本庁からすれば当然、殺人事件のような重大事件に人員を集中させたい。しかし青島たち所轄の刑事にとっては、目の前でスリが起きている以上、それも無視できない警察の仕事になる。
大きな事件を追うことだけが正義でもなければ、小さな事件だけを優先すればいいわけでもない。
「事件に大きいも小さいもない。目の前の市民を守るために、すべての事件に向き合う」これは『踊る大捜査線』らしいテーマだ。
ただ、その一方で青島はやっぱり自由に動きすぎだ。
所轄の一刑事なのに、SATより前を走っているような場面まである。なんで青島がリーダーみたいに先頭を走っているんだ?
室井の指揮もかなり理想論だ。沖田のやり方に反発して指揮を執り、「上も下も関係ない、役職も階級も関係なく情報を持っている者は持ってきてくれ」という方向へ進む。

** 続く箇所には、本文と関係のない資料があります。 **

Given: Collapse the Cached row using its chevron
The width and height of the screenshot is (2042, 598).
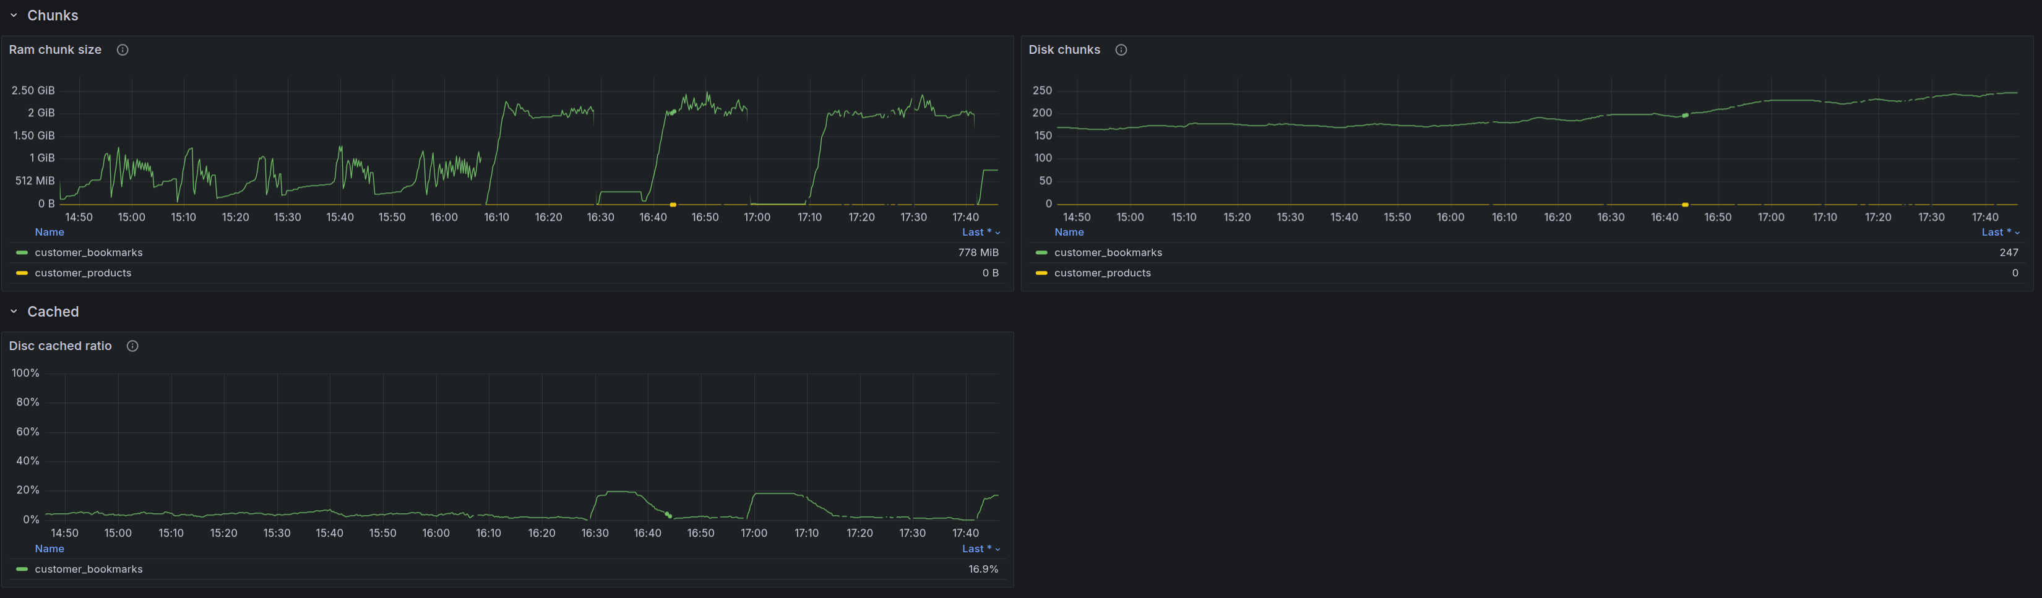Looking at the screenshot, I should [x=13, y=312].
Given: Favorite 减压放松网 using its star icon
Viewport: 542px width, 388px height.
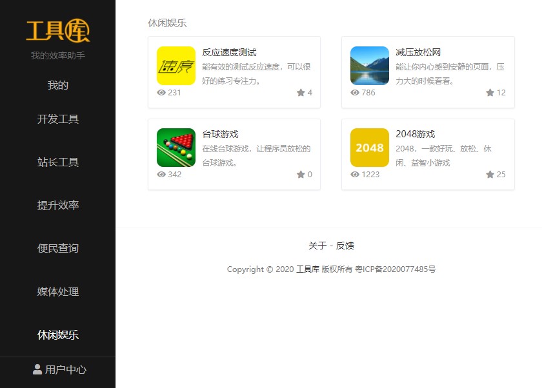Looking at the screenshot, I should 490,93.
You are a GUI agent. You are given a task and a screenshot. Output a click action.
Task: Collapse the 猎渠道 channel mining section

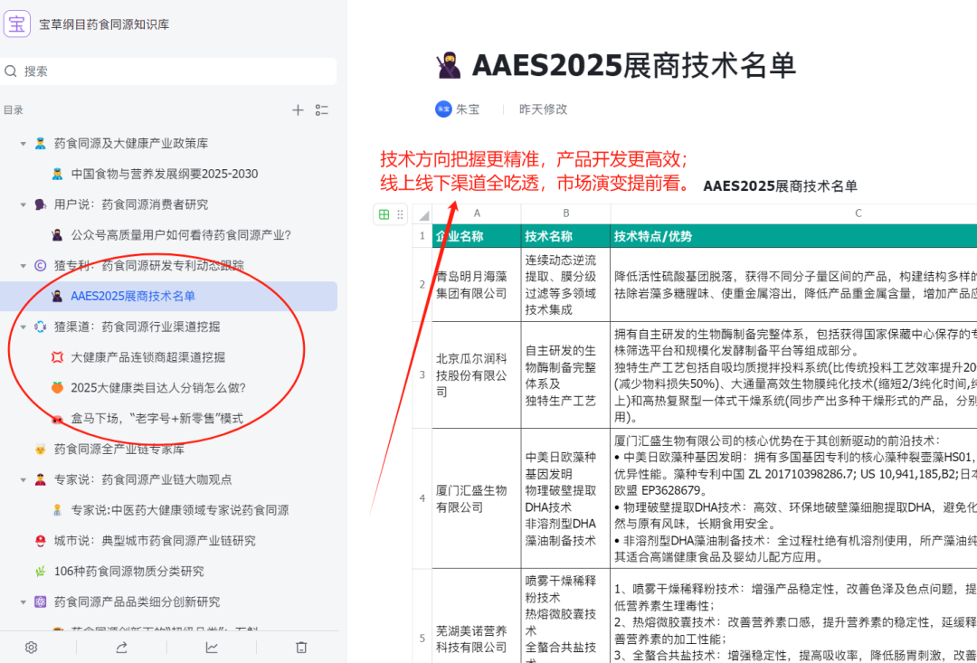(x=24, y=327)

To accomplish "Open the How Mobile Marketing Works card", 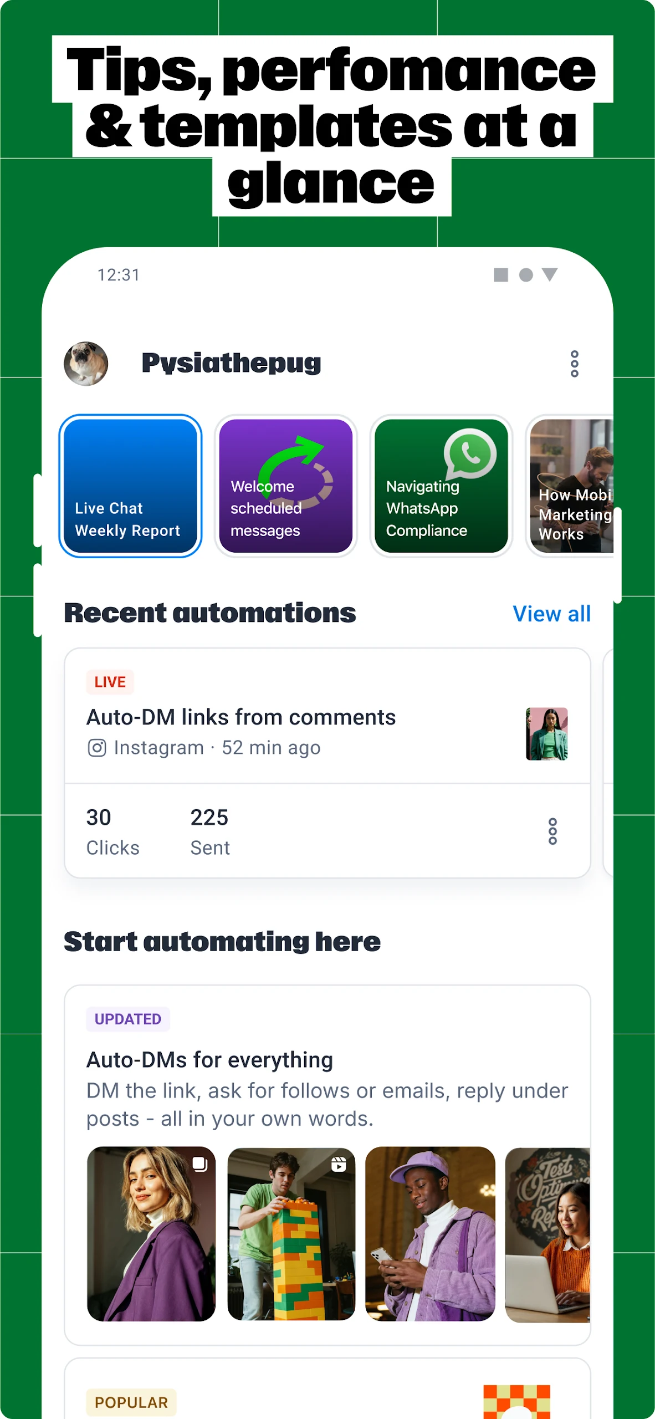I will coord(571,486).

警察という組織で本当にそんなことができるのかと言われれば、相当難しいはずだ。
「責任は俺が取る」と言われても、いや、そんな簡単に責任取れないだろ。
でも、まぁこの辺は映画だからいい。
現実の警察組織を忠実に再現しているわけではなく、「本庁と所轄」「階級と現場」という『踊る』がずっと描いてきたテーマを、分かりやすい理想論に落とし込んでいる。それが多少現実離れしていても、このパート2まではまだ素直に乗ることができた。
和久さんの涙
すみれが犯人に捕まって撃たれる展開にはかなり既視感がある。
何でよりによってすみれが捕まるんだ?という偶然もあるし、何より前作でも「身内が撃たれる」という展開を大きな泣きどころにしていたからだ。
泣かせるための手段として、同じカードをもう一度切ってきたようにしか見えない。完全な焼き増しだ。
ただ、その後の「これ以上若いもんを傷つけないでくれ」と訴える和久さんの姿、いかりや長介の演技にはもう味しかない。
和久さんが男泣きするシーンは、やっぱりズルいというか、もらい泣きさせられる。
現実離れした部分も、ご都合主義もこの作品まではなんだか許せてしまうのは和久さんの説得力などがあるからなのかな。何を伝えたいのかは分かるし、和久さんを含めた初期メンバーの空気感にもまだ乗れる。
作品ってご都合主義でも自分がそれに乗れるかどうかのテンションかどうかのが大事なのだ。
映画シリーズはこのあと『THE MOVIE 3』まで大きく間が空き、自分は3から一気に面白くなくなったと感じた。4もかなり厳しい。
そう考えると、『踊る大捜査線』が映画として持っていた勢いは、やっぱりこの『レインボーブリッジを封鎖せよ!』までだったのかもしれない。